Por lo menos 73 personas murieron y miles fueron heridas el viernes y el sábado en enfrentamientos entre los manifestantes y la policía en Egipto, durante protestas sin precedentes contra el régimen del presidente Hosni Mubarak, según fuentes médicas.
El viernes, los choques entre policías y manifestantes antigubernamentales dejaron 62 muertos, 35 de ellos en El Cairo, según informaciones obtenidas de los hospitales.
El sábado, se registraron 11 muertos -tres en El Cairo, tres en Rafah y cinco en Ismailiya- durante enfrentameintos entre la policía y los manifestantes, según las mismas fuentes.
Estos 73 muertos se suman a los siete registrados en los tres primeros días de protestas, llevando el total de muertos a 80 desde el 25 de enero.
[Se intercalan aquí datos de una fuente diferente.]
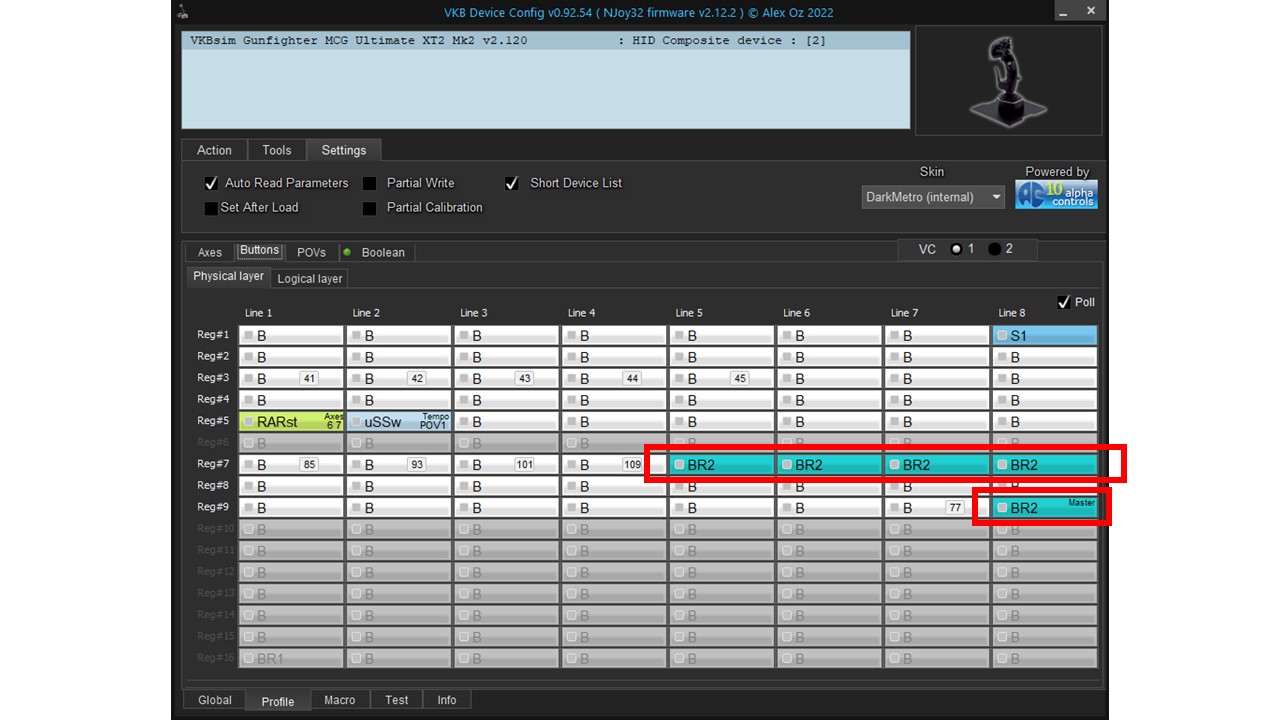Click the app icon in the title bar
Screen dimensions: 1280x720
point(183,12)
Rechazo de la comunidad internacional
La comunidad internacional multiplicó sus llamamientos para que el presidente egipcio Hosni Mubarak emprenda reformas políticas y refrene la represión de las manifestaciones que este sábado prosiguieron por quinto día, pese a que el mandatario disolvió su gobierno.
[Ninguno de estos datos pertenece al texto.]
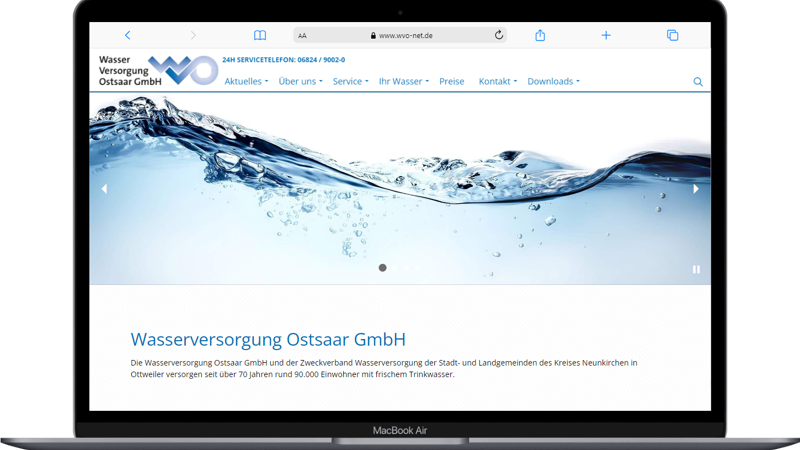Show previous slide with left arrow
This screenshot has width=800, height=450.
pos(104,188)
El presidente estadounidense pidió no usar la violencia contra los manifestantes y subrayó, tras hablar media hora por teléfono con Mubarak el viernes por la noche, que los egipcios tienen un legítimo anhelo de gozar de derechos universales.
"Quiero ser muy claro al llamar a las autoridades egipcias a contenerse de ejercer cualquier violencia contra manifestantes pacíficos", dijo Obama. "Le dije (a Mubarak) que tiene la responsabilidad de llevar a los hechos" sus promesas de reformas democráticas y económicas, agregó.
La Unión Europea (UE) también urgió a "frenar la violencia para detener el derramamiento de sangre" en el país árabe. El presidente de la UE, Herman Van Rompuy, pidió además "la liberación de todos los detenidos (…) por motivos políticos" y el lanzamiento del "necesario proceso de reformas".
El jefe de la diplomacia británica, William Hague, instó igualmente a Mubarak a tomar en cuenta "urgentemente" los "legítimos reclamos" de los egipcios y se dijo "profundamente preocupado por el nivel de violencia observado en los últimos días", que dejó una cincuentena de muertos.
El presidente de la Unión Africana (UA), Jean Ping, expresó la "preocupación" de la organización continental. "Egipto vive una situación preocupante, que tenemos que observar", dijo Ping. "Después de lo ocurrido en Túnez (donde una rebelión popular derrocó este mes al presidente Ben Alí – NDLR), observamos todo lo que ocurre en todas partes y estamos preocupados", agregó.
También Irán llamó a las autoridades egipcias a atender las reivindicaciones de la calle. "Las manifestaciones de los egipcios son un movimiento en busca de justicia", declaró el portavoz de la cancillería de la República Islámica de Irán, Ramin Mehmanparast. Irán "espera que los dirigentes del país escuchen la voz de la nación musulmana y se sometan a sus legítimas exigencias", proclamó.
El rey Abdalá de Arabia Saudita consideró en cambio que las protestas representan "ataques contra la seguridad y la estabilidad" de Egipto, llevados a cabo por "infiltrados" en nombre de la "libertad de expresión".
El monarca llamó por teléfono a Mubarak para expresarle su solidaridad, informó la agencia oficial saudita SPA. También el presidente de la Autoridad Palestina, Mahmud Abas, le expresó su solidaridad al mandatario egipcio.
Abas "llamó al presidente egipcio Hosni Mubarak y afirmó su solidaridad con Egipto y su compromiso con la seguridad y la estabilidad" de ese país, indicó la oficina del dirigente palestino en un comunicado. Un alto responsable israelí, que pidió el anonimato, expresó su inquietud por un posible derrumbe del régimen de Mubarak, quien está en el poder desde 1981.
"Lo más inquietante, es el clima de incertidumbre que reina en el país con mayor influencia en Medio Oriente", dijo a la AFP ese responsable. Egipto es uno de los dos únicos países árabes (el otro es Jordania) que firmaron tratados de paz con Israel, y el primero en haber reconocido al Estado hebreo, en 1979.
El Comité Internacional de la Cruz Roja (CICR) pidió a todas las partes "respetar la vida" y al personal que atiende a los heridos. "El CICR llama a las autoridades, a los manifestantes y a todos los implicados a respetar la vida humana y la dignidad en todas las circunstancias", dijo el organismo en un comunicado. "Los heridos y el personal de auxilio médico, así como sus vehículos y sus instalaciones, tienen que ser respetados por todos", agregó.